▶ Records for this exercise:
* * * * * * *
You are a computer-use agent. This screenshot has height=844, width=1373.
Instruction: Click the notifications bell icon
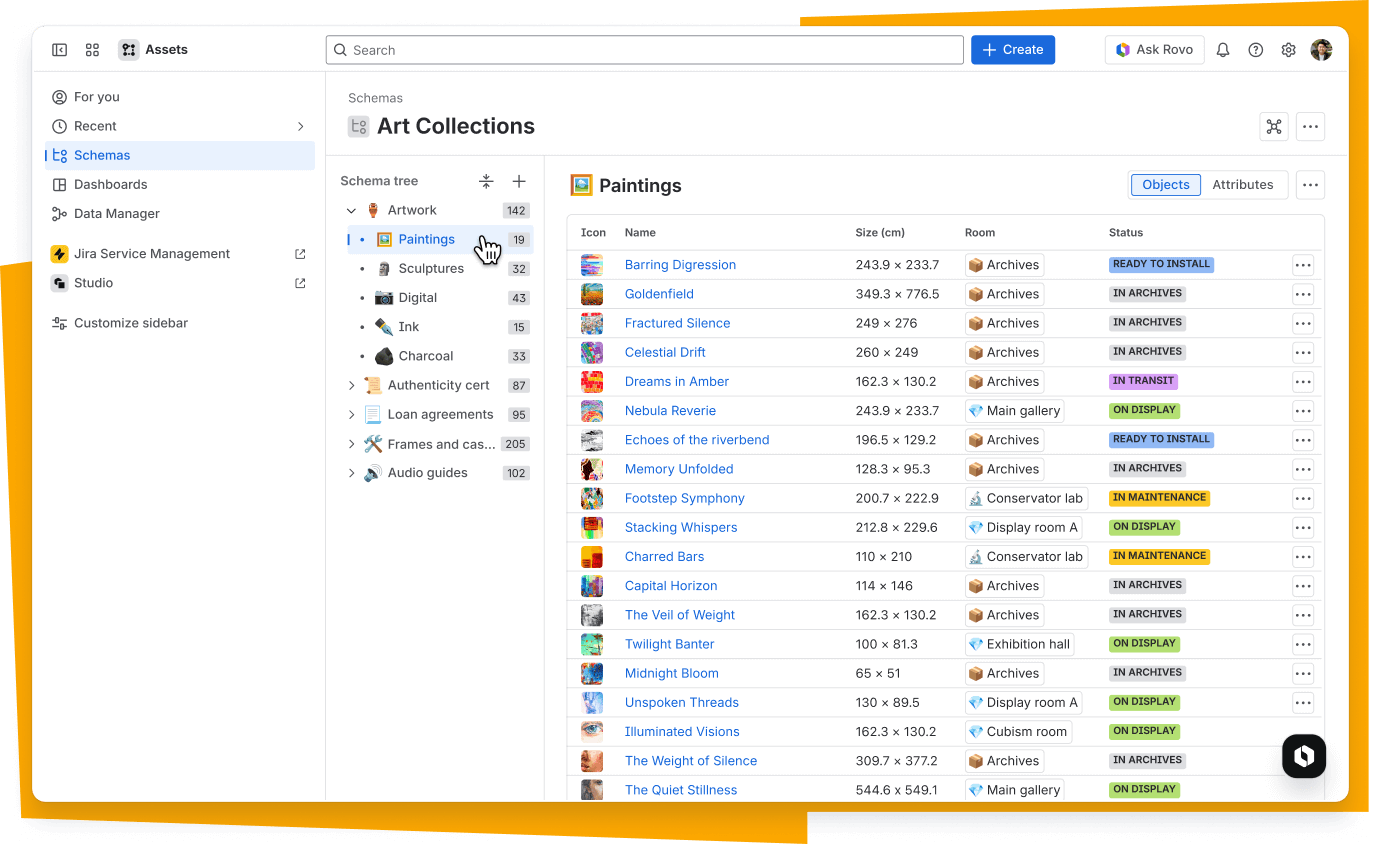coord(1222,50)
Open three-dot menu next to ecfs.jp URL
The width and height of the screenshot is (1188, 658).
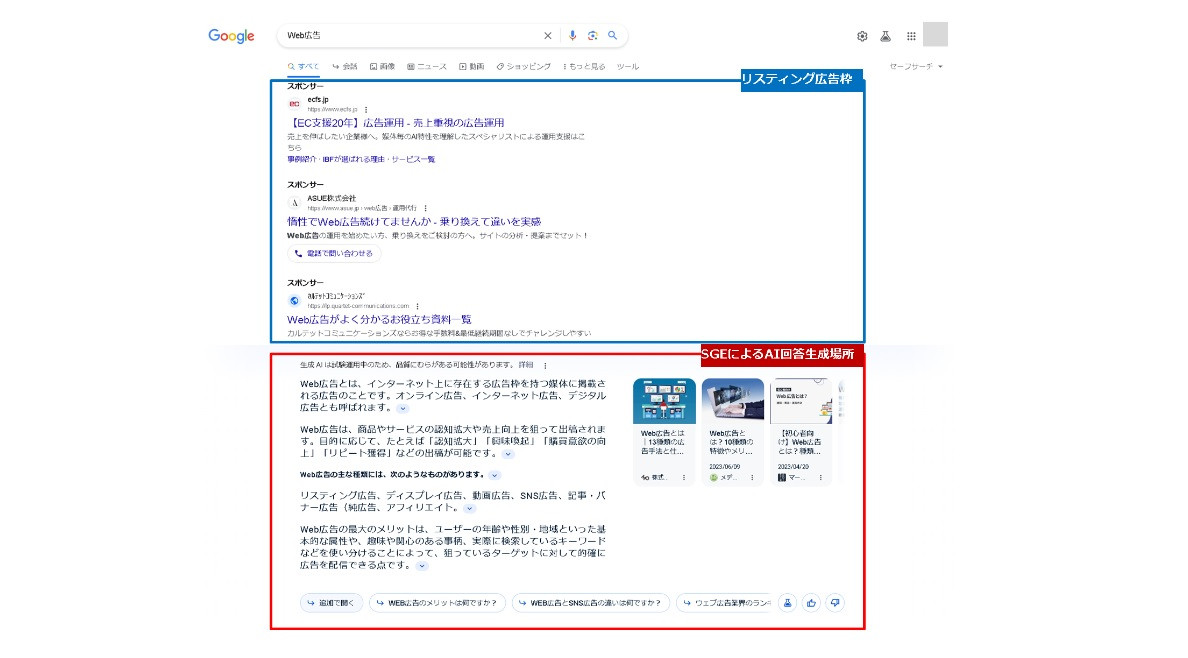[x=366, y=109]
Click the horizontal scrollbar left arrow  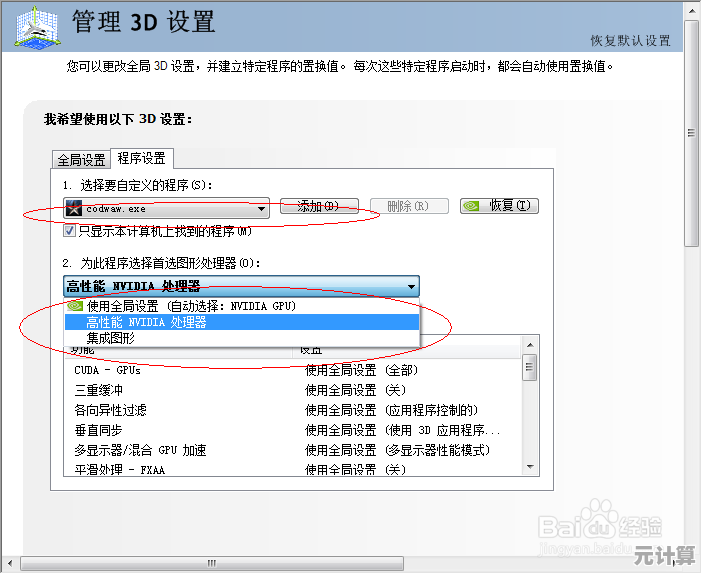(x=8, y=563)
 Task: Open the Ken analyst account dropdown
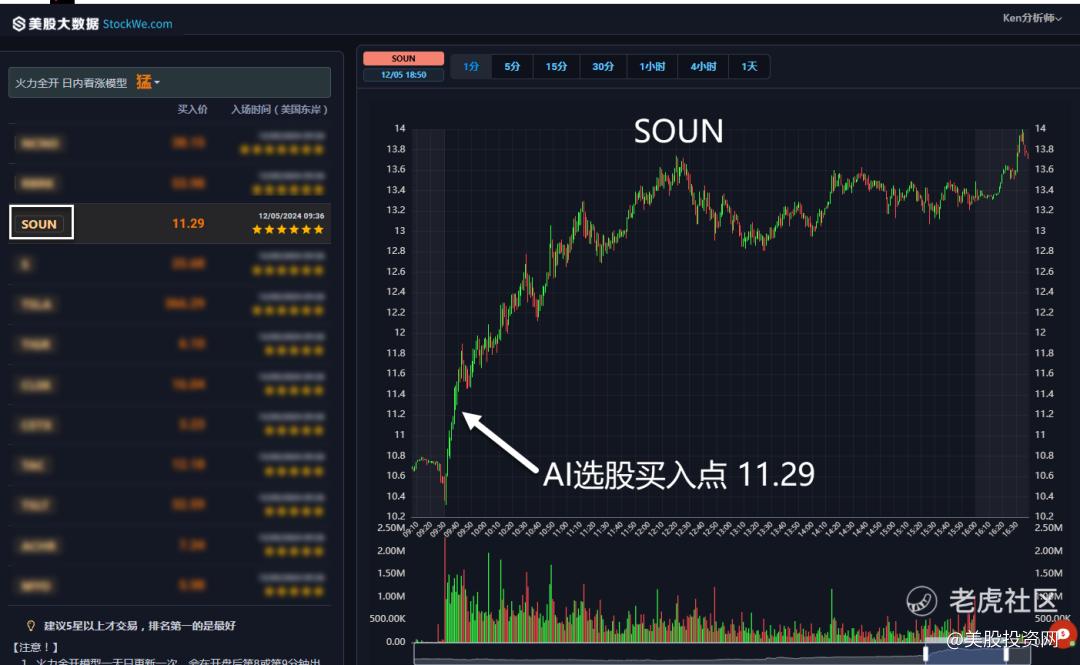pos(1032,18)
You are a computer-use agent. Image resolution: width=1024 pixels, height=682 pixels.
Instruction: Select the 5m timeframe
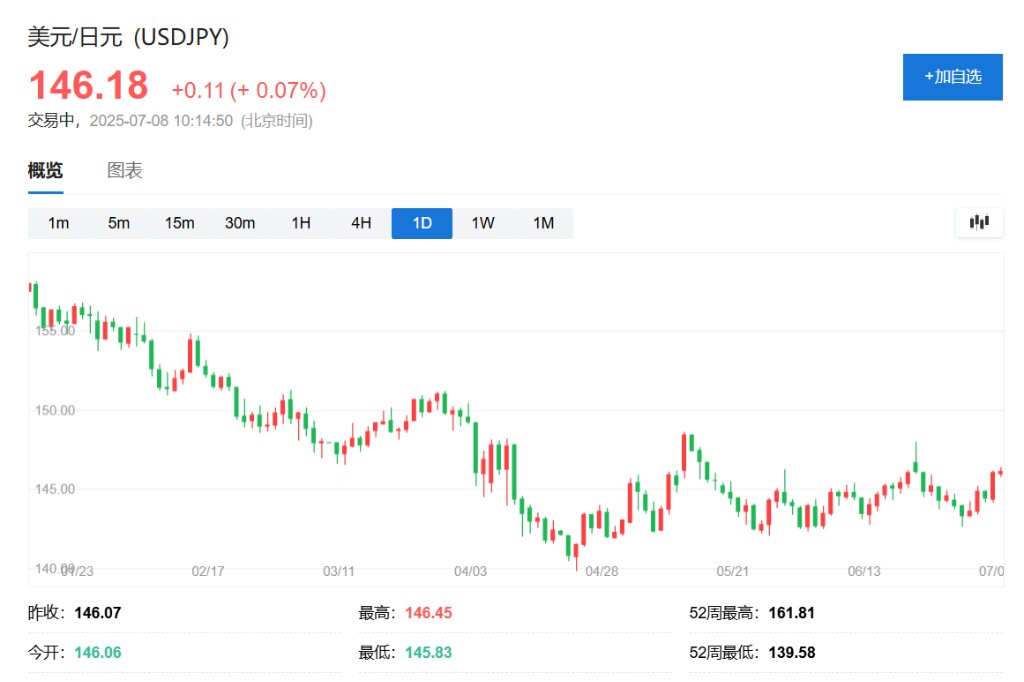(x=119, y=223)
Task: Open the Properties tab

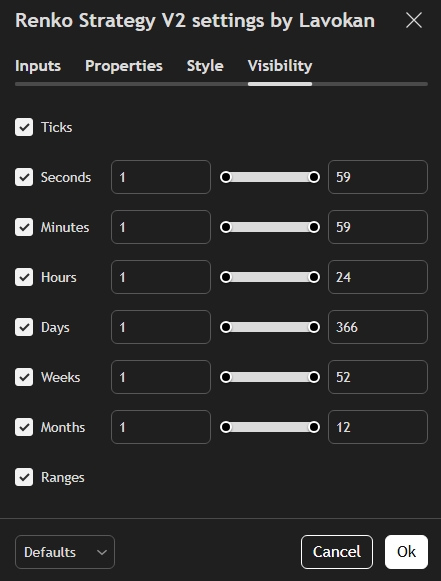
* * * * * * *
▶ Work request: Each line in the listing above that contains "agent" should be copied.

▶ Problem solution:
You are a computer-use agent. This screenshot has height=844, width=1373.
You are a computer-use agent. Image resolution: width=1024 pixels, height=682 pixels.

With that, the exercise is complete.